GlycoMimetics, Inc. announced dosing of the first cohort of healthy volunteers in a Phase 1a study of GMI-1687 to evaluate safety, tolerability, and pharmacokinetics. This Phase 1a study is a double-blind, single-center, randomized, placebo-controlled, sequential, single ascending dose trial in healthy adult volunteers. It is expected to enroll approximately 40 subjects.

Eligible subjects will receive a single dose of GMI-1687 or placebo (6:2 ratio) via subcutaneous injection. Safety, tolerability, and pharmacokinetics of up to five dose levels (3.3, 10, 20, 40, and 80 mg) will be evaluated. About SCD: SCD is the most common inherited blood disorder in the United States, impacting approximately 100,000 people.

Worldwide, approximately 100 million people carry the SCD trait and an estimated five million people live with the disease. While the majority are of African descent, the disease can affect all ethnic groups, especially those from areas where malaria is or was endemic, such as the Middle East, India and the Southern Mediterranean. Acute pain crises, or vaso-occlusive crises (VOCs), are the most common clinical manifestation of SCD.

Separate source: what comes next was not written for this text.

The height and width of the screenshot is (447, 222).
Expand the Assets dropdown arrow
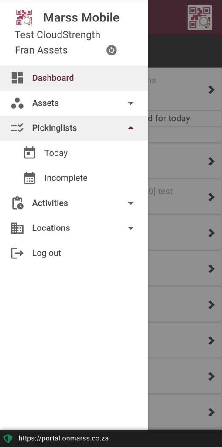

A VOC occurs when sickled red blood cells irritate the lining of blood vessels and cause an inflammatory response leading to vascular occlusion, tissue ischemia and pain. About GMI-1687: Discovered and developed by GlycoMimetics, GMI-1687 is a highly potent E-selectin antagonist that has been shown in animal models to be bioavailable after subcutaneous administration. This second-generation compound has potential application in inflammatory diseases, and the initial development focus will be on SCD.

E-selectin is believed to play a major role in VOCs, the vascular clots and blockages that cause pain crises in people living with SCD. Administration of GMI-1687 by subcutaneous injection, if successfully developed in the clinic, may enable this study drug to be approved as a point-of-care treatment option at the onset of a VOC.